**Série d'exercices**
1 - Réécrivez sous forme de liste, s'il vous plaît, le paragraphe du texte sur le deuil qui commence par « Voir un proche mourir à petit feu », en conservant ses faits principaux.
2 - Reprenez le texte sur le deuil après sa dernière phrase et poursuivez-le.

**Extrait choisi**
Le 4 avril 2022 - Soirée-rencontre sur le deuil
infodeuil.ca / Johanne de Montigny, psychologue de formation, consultante pour le RSFA
C’est un privilège pour moi de pouvoir m’adresser directement à vous ce soir. Je me sens à la fois émue et renforcée par les propos des personnes en deuil qui, depuis plus de trente ans, continuent de m’apprendre, de m’inspirer et de donner du sens à mon travail.
Avant d’entrer dans le vif du sujet, j’aimerais attirer votre attention sur la toile de l’artiste peintre André Pitre. Ce tableau me révèle la vie avant la perte, un ciel obscurci par la souffrance en période de deuil et une éclaircie qui pointe à l’horizon. Je vous invite à visiter le site de cet artiste qui nous donne à voir ses œuvres à la fois touchantes et apaisantes. Merci André.
André Pitre
Sans plus tarder, le deuil, parlons-en.
Voir un proche mourir à petit feu, ou perdre un être cher de façon soudaine, soulève un chagrin aux innombrables répercussions. Dans la mort annoncée, on peut observer un pré-deuil, une sorte de prise de conscience que la vie de l’être aimé tire à sa fin. Alors que dans la mort soudaine, parfois brutale, nul n’est préparé à recevoir une nouvelle aussi radicale. Une même réaction caractérise les deux types de deuil, c’est l’état de choc car, même si la mort annoncée est prévisible, entre la vie qui tient encore et le dernier souffle, les proches voient une forme de soudaineté. Autrement dit, la mort même attendue, surprend.
Dans la mort foudroyante, le choc s’apparente à une « déflagration psychique » que les endeuillés décrivent comme un coup de massue sur la tête, une erreur sur la personne, une impossibilité de consentir à la réalité.
Le choc peut se prolonger durant des semaines, voire des mois. Les personnes en deuil utilisent alors les termes : anesthésié, robotisé, gelé, pris dans les filets d’un cauchemar, dans un film d’horreur, dans un monde à part, expatrié dans un espace inconnu, irréel, inaccessible.
Ce qui différencie les endeuillés, c’est la durée et l’intensité de leur souffrance. Avons-nous perdu un enfant, un conjoint, un parent? Dans quelles circonstances? Était-ce un pilier dans la vie familiale? Une figure d’attachement unique? Une promesse pour le futur? Un complice? Une âme sœur? Un ami d’enfance? Une fiancée? Un frère bien-aimé? Qui avons-nous perdu et qu’avons-nous perdu de soi en perdant l’autre?

**Liste des enregistrements**
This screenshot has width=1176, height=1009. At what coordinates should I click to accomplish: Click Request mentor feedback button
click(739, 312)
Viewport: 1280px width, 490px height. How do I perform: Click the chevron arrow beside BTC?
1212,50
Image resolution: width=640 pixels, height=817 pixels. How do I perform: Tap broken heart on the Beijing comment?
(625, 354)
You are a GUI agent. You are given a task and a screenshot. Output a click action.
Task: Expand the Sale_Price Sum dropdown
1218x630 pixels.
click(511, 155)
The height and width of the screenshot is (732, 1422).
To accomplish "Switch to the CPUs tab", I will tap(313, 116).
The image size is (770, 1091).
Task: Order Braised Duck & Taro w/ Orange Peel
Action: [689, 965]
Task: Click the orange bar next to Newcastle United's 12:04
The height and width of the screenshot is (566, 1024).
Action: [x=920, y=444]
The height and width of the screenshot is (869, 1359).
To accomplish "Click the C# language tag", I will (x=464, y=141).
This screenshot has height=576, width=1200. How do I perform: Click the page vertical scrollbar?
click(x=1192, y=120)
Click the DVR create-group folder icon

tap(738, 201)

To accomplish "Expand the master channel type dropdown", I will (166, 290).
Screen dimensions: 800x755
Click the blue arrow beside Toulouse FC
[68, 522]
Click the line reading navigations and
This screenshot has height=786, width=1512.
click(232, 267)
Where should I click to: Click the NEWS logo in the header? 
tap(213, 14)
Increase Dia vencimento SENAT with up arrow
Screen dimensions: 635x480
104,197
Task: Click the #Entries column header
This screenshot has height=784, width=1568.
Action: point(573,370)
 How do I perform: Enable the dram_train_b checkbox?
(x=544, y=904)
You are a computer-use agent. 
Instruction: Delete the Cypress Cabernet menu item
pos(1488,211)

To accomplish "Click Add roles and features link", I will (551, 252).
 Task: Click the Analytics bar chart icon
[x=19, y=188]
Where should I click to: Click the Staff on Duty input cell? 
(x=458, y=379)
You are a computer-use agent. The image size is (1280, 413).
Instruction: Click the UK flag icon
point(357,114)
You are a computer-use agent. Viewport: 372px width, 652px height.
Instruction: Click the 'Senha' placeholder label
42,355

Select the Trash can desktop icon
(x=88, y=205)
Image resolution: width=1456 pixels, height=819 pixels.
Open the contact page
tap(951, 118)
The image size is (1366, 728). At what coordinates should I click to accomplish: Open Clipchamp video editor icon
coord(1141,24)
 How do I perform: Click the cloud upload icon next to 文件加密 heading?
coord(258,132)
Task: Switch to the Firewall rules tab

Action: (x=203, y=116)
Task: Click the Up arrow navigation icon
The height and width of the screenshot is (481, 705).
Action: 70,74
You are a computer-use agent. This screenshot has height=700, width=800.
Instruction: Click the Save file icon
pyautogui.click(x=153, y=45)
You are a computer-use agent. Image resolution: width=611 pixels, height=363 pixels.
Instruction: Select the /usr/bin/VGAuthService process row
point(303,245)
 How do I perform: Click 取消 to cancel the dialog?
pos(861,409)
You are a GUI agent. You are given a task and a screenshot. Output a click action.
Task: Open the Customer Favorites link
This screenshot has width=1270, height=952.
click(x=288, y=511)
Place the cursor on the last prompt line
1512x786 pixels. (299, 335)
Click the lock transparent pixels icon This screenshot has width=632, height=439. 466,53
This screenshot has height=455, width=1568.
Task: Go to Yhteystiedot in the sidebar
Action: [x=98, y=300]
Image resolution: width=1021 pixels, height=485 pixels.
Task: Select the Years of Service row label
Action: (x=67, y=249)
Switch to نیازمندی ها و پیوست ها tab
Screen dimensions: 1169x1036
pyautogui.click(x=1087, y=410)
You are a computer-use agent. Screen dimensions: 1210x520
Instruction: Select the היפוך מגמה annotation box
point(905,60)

**Réponses par numéro**
1 -
- Qu'un proche meure lentement ou soudainement, sa perte provoque un chagrin aux répercussions innombrables.
- Dans la mort annoncée, on observe un pré-deuil : une prise de conscience que la vie de l'être aimé tire à sa fin.
- Dans la mort soudaine, parfois brutale, personne n'est préparé à une nouvelle aussi radicale.
- Les deux types de deuil partagent une même réaction, l'état de choc. Même quand la mort est prévisible, les proches perçoivent une forme de soudaineté entre la vie qui tient encore et le dernier souffle.
- En somme, la mort surprend, même lorsqu'elle est attendue.

2 -
Soyons clairs, les personnes en deuil vivent un long moment de souffrance souvent difficile à saisir par quiconque n’a jamais été éprouvé par une perte majeure. De fausses croyances circulent et se perpétuent à propos des deuils qui se prolongent. On invite alors un proche en pleurs à penser à autre chose, on lui suggère de donner ou de trier dans un temps record des objets ayant appartenu au défunt, on lui fait remarquer que certaines pertes sont pires que la sienne. Toutes ces maladresses heurtent le deuilleur, qui tentera de s’isoler pour ne plus composer avec des conseils ou des recommandations qui ne correspondent aucunement à son vécu. La personne en deuil ne peut pas simplement « tourner la page » de l’histoire de sa vie, elle devra plutôt rédiger de nouveaux chapitres pour y donner suite. La souffrance inhérente à la perte ne peut pas se résorber comme par magie; bien au contraire, un travail de deuil s’effectue entre l’effondrement et la reconstruction d’une vie lourdement ébranlée. Tant de visages me viennent à l’esprit quand je pense à la souffrance si difficile à accepter, à traverser, à surmonter pour ceux et celles qui restent.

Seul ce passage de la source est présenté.